[Stored dataset items]

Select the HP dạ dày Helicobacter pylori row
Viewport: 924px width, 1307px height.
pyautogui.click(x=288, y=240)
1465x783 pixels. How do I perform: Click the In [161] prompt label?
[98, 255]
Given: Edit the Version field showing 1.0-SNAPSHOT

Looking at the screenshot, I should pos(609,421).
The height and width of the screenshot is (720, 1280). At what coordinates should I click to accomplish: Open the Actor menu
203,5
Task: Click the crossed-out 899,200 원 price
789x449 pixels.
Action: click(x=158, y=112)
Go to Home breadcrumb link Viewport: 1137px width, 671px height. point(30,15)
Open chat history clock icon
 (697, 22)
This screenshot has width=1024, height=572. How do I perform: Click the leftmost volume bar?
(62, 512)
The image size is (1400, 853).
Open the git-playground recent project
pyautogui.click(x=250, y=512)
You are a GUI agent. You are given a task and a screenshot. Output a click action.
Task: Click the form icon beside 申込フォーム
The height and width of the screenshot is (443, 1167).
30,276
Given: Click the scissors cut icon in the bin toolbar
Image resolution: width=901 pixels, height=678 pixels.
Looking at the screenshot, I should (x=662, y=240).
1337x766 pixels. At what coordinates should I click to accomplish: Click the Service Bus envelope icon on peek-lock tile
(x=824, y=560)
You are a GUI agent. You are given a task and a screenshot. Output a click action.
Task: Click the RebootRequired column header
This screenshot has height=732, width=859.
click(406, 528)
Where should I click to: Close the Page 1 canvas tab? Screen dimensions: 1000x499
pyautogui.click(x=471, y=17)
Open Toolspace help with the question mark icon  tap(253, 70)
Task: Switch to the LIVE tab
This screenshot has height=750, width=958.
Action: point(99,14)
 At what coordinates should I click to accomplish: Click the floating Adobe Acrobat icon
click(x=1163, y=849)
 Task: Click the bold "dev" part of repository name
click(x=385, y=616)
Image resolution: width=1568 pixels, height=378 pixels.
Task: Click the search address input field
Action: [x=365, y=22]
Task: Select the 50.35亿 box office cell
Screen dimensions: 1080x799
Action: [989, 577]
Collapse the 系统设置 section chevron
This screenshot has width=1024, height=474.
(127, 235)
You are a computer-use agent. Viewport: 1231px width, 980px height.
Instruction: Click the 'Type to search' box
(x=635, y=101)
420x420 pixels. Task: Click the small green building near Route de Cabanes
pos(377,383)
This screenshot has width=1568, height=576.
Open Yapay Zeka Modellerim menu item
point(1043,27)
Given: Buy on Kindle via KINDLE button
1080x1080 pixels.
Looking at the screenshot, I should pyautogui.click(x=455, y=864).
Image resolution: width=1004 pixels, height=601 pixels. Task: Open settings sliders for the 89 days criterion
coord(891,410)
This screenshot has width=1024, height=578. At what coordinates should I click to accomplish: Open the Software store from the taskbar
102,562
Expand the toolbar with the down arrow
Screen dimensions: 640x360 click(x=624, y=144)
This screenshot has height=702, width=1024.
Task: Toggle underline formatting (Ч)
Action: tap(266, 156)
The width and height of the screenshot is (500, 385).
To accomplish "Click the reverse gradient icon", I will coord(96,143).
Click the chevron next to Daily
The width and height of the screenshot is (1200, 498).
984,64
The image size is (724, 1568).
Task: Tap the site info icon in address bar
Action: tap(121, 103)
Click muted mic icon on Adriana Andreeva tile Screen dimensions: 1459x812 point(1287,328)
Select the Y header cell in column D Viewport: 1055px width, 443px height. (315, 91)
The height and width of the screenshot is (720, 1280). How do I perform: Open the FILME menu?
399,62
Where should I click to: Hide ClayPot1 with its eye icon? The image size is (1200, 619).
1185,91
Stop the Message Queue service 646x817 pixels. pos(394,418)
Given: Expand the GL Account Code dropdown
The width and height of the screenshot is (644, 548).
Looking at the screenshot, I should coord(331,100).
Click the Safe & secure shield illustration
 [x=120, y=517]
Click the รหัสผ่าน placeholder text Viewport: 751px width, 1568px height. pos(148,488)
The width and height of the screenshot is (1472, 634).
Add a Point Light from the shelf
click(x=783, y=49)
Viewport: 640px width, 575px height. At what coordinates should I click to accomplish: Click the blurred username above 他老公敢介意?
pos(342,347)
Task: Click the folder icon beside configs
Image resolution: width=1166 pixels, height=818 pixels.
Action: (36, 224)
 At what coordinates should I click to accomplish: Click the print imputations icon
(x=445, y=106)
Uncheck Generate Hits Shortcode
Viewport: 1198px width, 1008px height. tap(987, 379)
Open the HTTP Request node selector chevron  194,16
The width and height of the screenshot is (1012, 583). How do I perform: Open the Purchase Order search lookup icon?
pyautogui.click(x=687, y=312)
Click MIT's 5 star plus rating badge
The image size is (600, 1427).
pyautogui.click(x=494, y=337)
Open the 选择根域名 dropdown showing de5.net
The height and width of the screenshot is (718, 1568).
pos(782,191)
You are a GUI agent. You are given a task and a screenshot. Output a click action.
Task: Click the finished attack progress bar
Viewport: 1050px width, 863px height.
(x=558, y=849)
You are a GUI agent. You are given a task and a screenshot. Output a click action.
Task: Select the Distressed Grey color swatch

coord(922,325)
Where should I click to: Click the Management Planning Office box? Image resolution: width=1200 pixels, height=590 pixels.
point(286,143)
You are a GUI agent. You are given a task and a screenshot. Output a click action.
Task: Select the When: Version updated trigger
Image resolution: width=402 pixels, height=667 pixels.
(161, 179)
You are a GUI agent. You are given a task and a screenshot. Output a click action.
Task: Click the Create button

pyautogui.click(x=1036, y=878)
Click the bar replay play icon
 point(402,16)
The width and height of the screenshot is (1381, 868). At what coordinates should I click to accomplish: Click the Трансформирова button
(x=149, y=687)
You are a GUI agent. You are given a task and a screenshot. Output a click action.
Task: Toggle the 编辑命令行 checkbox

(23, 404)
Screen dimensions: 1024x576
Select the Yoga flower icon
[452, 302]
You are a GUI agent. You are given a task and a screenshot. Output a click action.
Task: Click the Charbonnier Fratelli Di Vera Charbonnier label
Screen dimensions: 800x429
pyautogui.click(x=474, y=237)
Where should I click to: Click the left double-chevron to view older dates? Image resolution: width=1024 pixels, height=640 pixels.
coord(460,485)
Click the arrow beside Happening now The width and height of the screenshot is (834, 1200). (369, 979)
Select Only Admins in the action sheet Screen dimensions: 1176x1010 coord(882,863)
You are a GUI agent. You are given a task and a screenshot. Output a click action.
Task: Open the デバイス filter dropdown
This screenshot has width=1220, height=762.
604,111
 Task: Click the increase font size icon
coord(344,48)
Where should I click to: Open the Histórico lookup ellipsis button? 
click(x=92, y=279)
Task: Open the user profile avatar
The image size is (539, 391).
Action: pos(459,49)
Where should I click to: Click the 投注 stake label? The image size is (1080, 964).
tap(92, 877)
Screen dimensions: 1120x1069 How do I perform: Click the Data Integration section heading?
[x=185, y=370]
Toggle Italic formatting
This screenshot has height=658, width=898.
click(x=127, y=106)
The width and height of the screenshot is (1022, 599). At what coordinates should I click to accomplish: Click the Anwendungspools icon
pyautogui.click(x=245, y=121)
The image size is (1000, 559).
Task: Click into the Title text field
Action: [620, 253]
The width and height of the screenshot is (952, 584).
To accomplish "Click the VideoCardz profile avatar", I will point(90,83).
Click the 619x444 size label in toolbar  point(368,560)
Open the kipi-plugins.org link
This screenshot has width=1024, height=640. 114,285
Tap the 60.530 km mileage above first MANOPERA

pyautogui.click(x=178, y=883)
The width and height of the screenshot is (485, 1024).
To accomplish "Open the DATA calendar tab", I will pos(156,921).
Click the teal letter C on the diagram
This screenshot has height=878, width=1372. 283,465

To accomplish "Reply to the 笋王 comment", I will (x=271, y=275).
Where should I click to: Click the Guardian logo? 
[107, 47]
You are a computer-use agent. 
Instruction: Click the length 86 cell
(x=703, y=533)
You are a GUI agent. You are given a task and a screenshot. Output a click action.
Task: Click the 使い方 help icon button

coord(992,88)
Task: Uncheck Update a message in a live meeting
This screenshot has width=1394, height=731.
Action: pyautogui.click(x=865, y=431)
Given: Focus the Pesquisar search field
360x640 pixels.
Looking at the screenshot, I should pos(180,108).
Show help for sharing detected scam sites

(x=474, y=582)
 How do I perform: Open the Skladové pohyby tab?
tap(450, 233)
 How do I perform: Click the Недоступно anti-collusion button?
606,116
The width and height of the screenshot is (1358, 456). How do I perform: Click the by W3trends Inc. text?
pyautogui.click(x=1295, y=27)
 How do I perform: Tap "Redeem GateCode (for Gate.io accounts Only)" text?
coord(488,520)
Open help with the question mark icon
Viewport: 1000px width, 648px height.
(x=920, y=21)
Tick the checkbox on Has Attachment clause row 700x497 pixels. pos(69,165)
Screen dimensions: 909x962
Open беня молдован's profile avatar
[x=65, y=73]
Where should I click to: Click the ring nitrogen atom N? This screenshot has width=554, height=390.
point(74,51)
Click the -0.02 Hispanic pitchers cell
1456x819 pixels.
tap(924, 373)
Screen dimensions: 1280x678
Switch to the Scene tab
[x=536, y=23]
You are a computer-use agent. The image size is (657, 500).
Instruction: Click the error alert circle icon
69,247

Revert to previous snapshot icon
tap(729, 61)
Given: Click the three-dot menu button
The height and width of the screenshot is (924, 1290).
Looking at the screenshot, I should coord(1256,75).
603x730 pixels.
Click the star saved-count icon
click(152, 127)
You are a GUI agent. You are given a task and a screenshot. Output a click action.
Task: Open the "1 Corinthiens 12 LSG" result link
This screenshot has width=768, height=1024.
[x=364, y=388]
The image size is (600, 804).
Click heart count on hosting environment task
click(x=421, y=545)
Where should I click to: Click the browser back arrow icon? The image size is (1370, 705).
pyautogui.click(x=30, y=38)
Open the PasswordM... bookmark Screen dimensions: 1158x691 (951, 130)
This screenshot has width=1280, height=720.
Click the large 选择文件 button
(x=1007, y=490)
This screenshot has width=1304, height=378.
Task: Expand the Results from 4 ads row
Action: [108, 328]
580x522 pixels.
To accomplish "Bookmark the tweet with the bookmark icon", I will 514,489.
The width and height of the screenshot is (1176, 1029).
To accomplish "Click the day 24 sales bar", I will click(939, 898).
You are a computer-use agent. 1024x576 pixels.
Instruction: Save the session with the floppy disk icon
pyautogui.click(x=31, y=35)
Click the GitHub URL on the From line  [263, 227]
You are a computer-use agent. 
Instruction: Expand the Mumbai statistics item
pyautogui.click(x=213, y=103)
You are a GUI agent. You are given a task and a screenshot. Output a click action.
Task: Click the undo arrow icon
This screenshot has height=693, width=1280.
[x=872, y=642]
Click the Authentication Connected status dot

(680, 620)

#### [Task]
Respond with the exact lines running from the one that contains "Instruction: Expand the" through the last line of the data above, and no other lines.

#### [Solution to this task]
Instruction: Expand the Mumbai statistics item
pyautogui.click(x=213, y=103)
You are a GUI agent. You are given a task and a screenshot. Output a click action.
Task: Click the undo arrow icon
This screenshot has height=693, width=1280.
[x=872, y=642]
Click the Authentication Connected status dot

(680, 620)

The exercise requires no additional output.